评分: 6置信度: 32024-10-20

The problem of watermarking the output of LLMs has been around for some time. Previous work has focused on changing the output distribution of the LLMs, sometimes in an “undetectable/distortion-free” way. But this work starts by making the following point: If one has access to the parameters of an LLM, they can run it to generate output that is not watermarked.

The main problem of this paper is to watermark the parameters of the model itself, in a way that it both gets reflected in the output + even if one gets their hand on the model parameters, they cannot modify it in a way that the watermark is removed from subsequent outputs.

Of course one shall consider attackers who can train the model from scratch. So the paper assumes that doing so is hard (e.g., by making the access to the data generation process costly).

The contribution of the paper is the following. They propose a scheme that works by adding Gaussian noise to the last layer of the model before publishing it. Also knowing the original model and the noise, they show how to verify whether the generated output comes from their model or not.

The paper then makes multiple assumptions to prove that their scheme is secure. The final watermark suffers from not having robustness or undetectability. It is not clear if such weaknesses are inherent or not.

优点

As far as I know, this is the first work that aims to formally define and address “unremovable watermarks” that are planted in open source models.

缺点

The paper does not fully address several, by now well-recognized aspects, of the watermark:

Robustness of the watermarks. E.g., what if one changes even two characters of the produced output? Or that it deletes parts of the output. Here the paper claims it has done experiments but i could not figure out what exact perturbation channels are studied.
It seems that the output of the watermarked model here is not indistinguishable -- sometimes called undetectable or distortion free -- (in comparison with non-watermarked model's output). This is the ultimate way of arguing that the model’s utility does not degrade after adding the watermark and the paper does not discuss it clearly. Note that here, I am not talking about "removability". This is about the item above (robustness) but rather if the output of the watermarked model differs (in a computationally noticeable way) from the output of non-watermarked model.

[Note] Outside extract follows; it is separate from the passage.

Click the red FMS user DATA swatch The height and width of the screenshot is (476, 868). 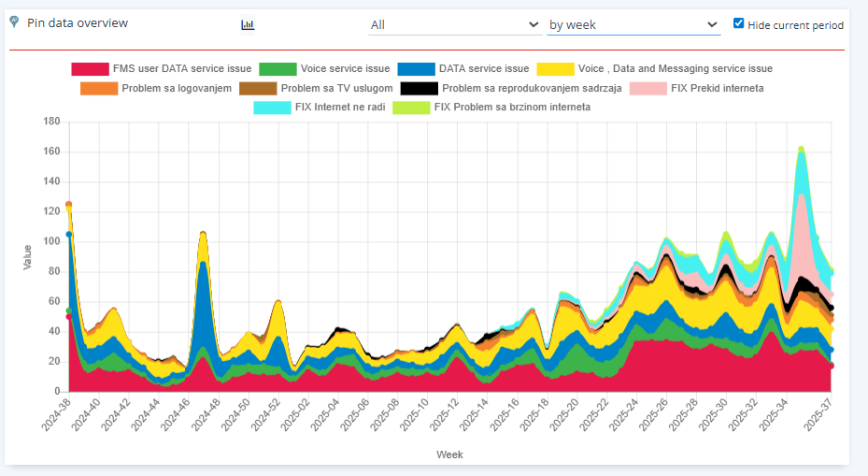90,69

To partially address the above issues, the paper should first define clearly what class of perturbation channels they study (and why they are interesting) for the robustness property evolutions (which are seemingly done under the name of Detectability) and for the item 2 above (undetectability of the output -- which is different from the Detectability study) they should design experiments specifically for this goal or make a theoretical assertion.

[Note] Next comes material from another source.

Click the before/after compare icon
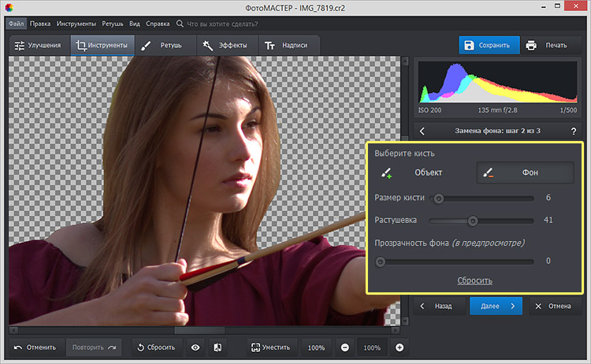 [218, 347]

Also, the proofs are based on multiple assumptions, which make the final conclusion far from ideal. (See my question below)

Also, what happens to the watermarks if the model is fine tuned? (note that black-box methods still work, if the model is fine tuned). This issue should be addressed using experiments. they could be simple experiments that simply test the detectability and utility of the outputs after a fine tuning for specific goals (also see my question below).

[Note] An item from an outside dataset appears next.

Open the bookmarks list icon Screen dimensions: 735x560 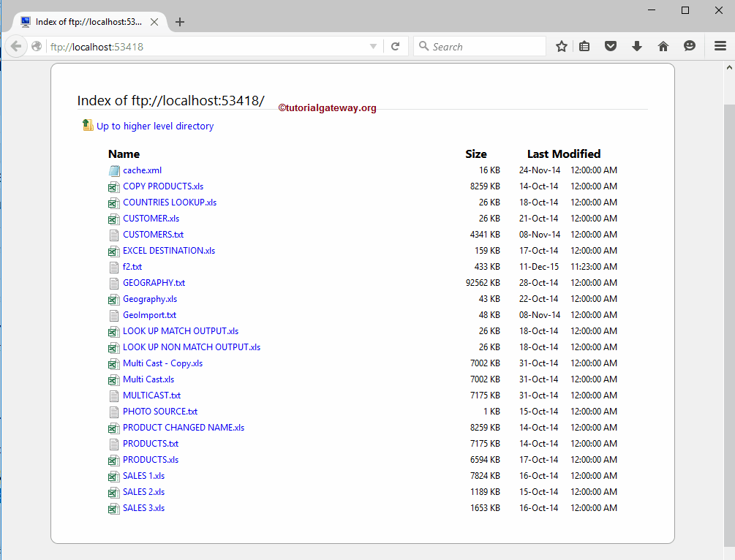click(x=584, y=47)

The writing also is not great and lacks discussions and justifications with regard to the issue mentioned above (e.g., of the assumptions). Other than the issues above, the intuition behind why this non-black-box approach is working could be much better.

Other minor comments on writing:

Def 2 seems to be more like a “similarity” measure, because the loss in quality seems to be different. For example, two models could look very different but have the same quality of responses.

Def 4: seems to mix the input space of Q and \ell, right?

问题

Can you address the two issues of robustness (to small change in the output) and the undetectability of the output (compared to the non-watermarked model) ?

In your experiments, how do you measure that the utility of the model has not degraded after adding the watermark. I know that you have an oracle that measures the degrading, but then you instantiate the oracle using mathematical formulas regarding the model. But how do you make sure that this reflects the actual quality of the model’s output? For example, you could use specific metrics or human evaluation methods to assess output quality more directly.

Can you discuss why the assumptions are fine? There are 3 explicit assumptions and (multiple) implicit assumptions in the statement of Theorem 1 (eg., “let C be such that…” or “c_2-high quality…”) I think that discussion is needed before calling assumptions reasonable (instead of putting the word reasonable in the theorem statement).

Can you argue either way about the effect of fine tuning in your watermarked model?

In your experiments: can you be more explicit about what your attacker is? e.g., using a pseudocode.

2024-11-25

Can you address the two issues of robustness (to small change in the output) and the undetectability of the output (compared to the non-watermarked model) ?

We prove that the watermark is robust to an adversary that changes the weights of the model; this is why we use the term “unremovable” rather than “robust,” which typically refers to an adversary that changes the response but not the model. We show empirically but do not prove that our watermark is robust to substitution attacks (Figure 4). We agree that showing how unremovability translates to robustness would strengthen the paper. Our scheme is not distortion-free or undetectable. Like Zhao et al. and Kirchenbauer et al., we instead prove a bound on the amount that our watermark changes the output distribution; our proof is via our quality notion. This fact is buried in the proof of Theorem 1 in the appendix; we will emphasize it in the main body. We also show empirically how quality is affected by the watermark, in Figure 3b.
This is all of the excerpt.